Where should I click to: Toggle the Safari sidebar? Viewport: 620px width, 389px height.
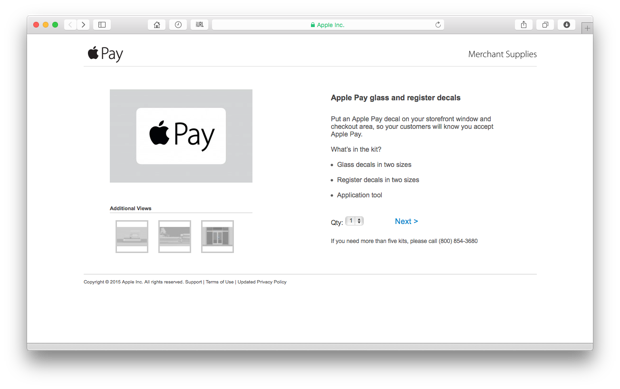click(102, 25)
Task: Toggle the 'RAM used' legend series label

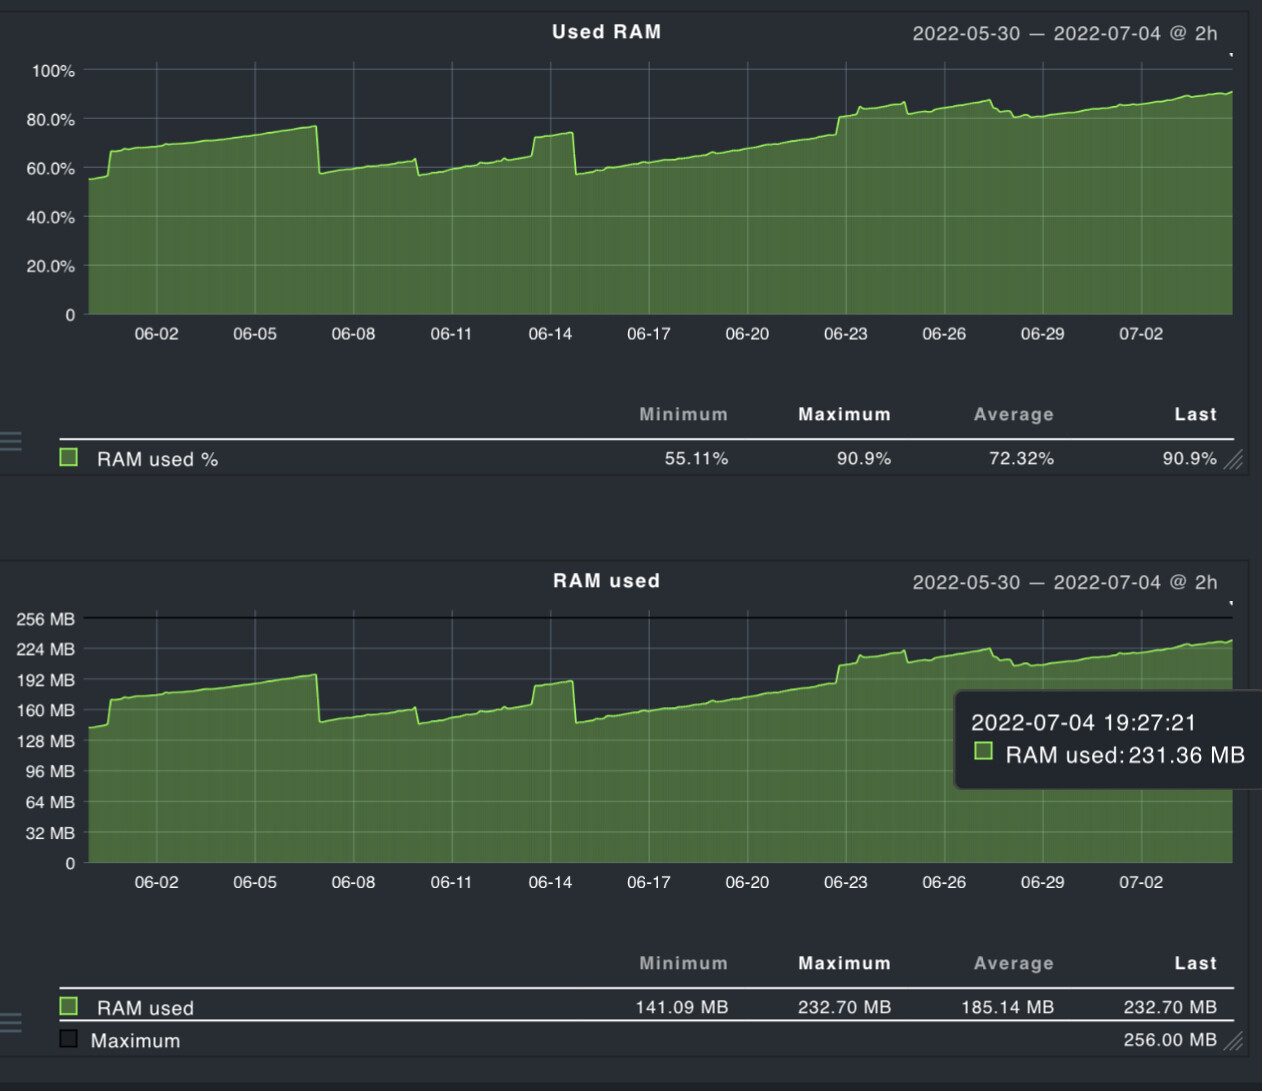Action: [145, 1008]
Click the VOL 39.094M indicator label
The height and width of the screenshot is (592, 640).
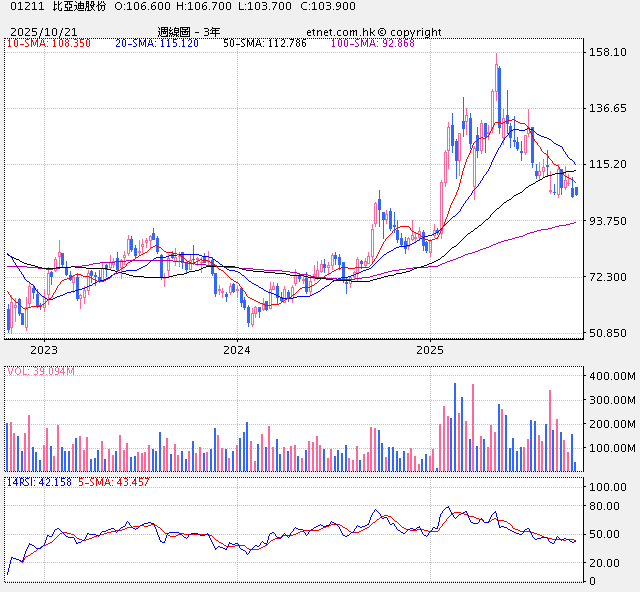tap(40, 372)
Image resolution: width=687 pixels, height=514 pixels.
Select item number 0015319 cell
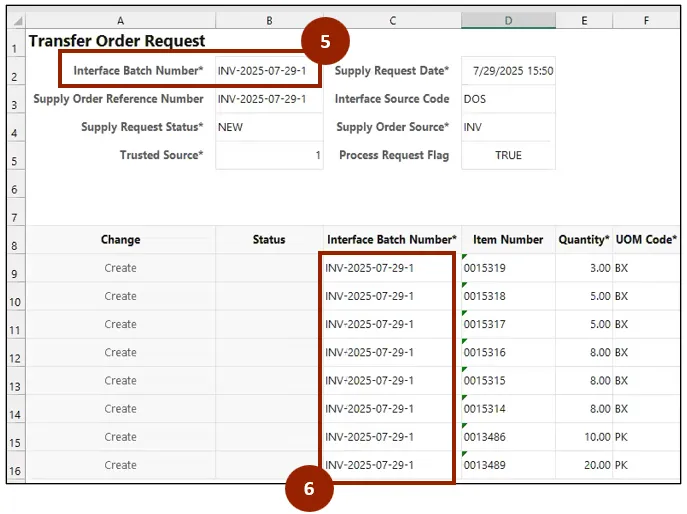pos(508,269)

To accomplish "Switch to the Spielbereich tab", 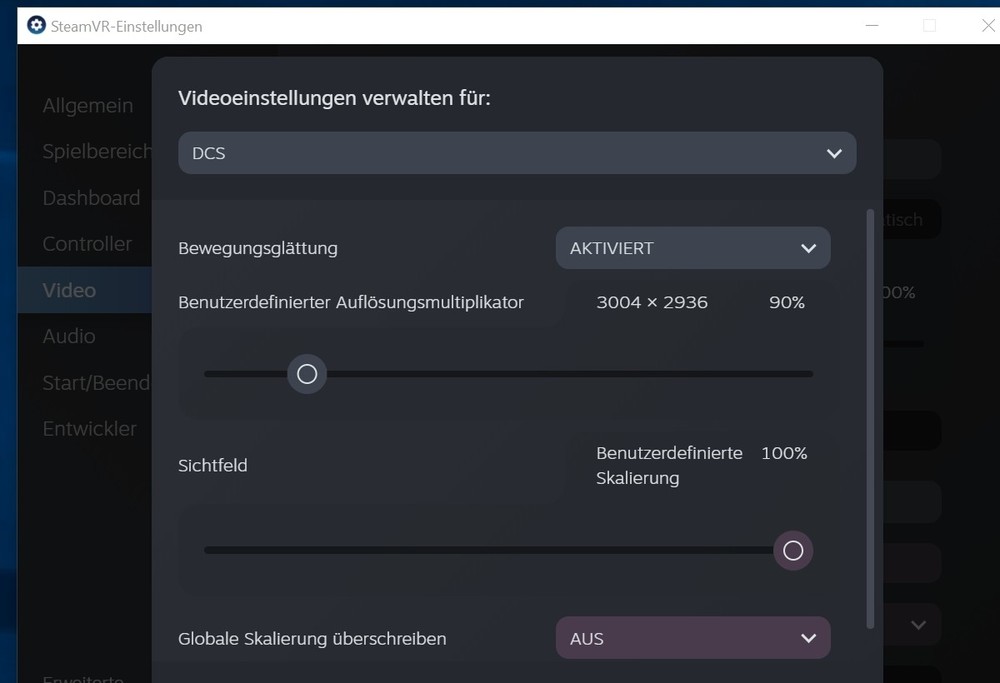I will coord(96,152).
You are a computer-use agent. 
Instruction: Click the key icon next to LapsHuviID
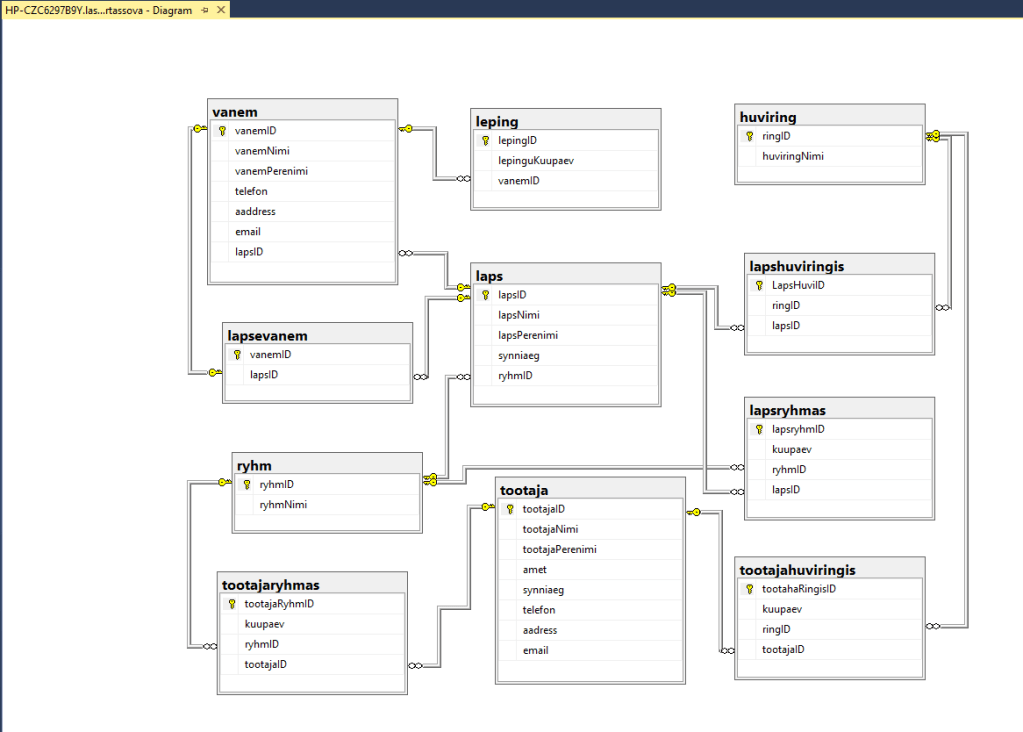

* * *

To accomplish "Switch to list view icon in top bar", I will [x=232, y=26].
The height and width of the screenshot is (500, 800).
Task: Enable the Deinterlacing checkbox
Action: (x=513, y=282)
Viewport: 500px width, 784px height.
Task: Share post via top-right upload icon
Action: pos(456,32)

• [Given problem]:
Copy the records character for character, everything from the line that contains "will [x=232, y=26]." down to the line that contains "Action: pos(456,32)", with both of those lines included.

• [Final result]:
To accomplish "Switch to list view icon in top bar", I will [x=232, y=26].
The height and width of the screenshot is (500, 800).
Task: Enable the Deinterlacing checkbox
Action: (x=513, y=282)
Viewport: 500px width, 784px height.
Task: Share post via top-right upload icon
Action: pos(456,32)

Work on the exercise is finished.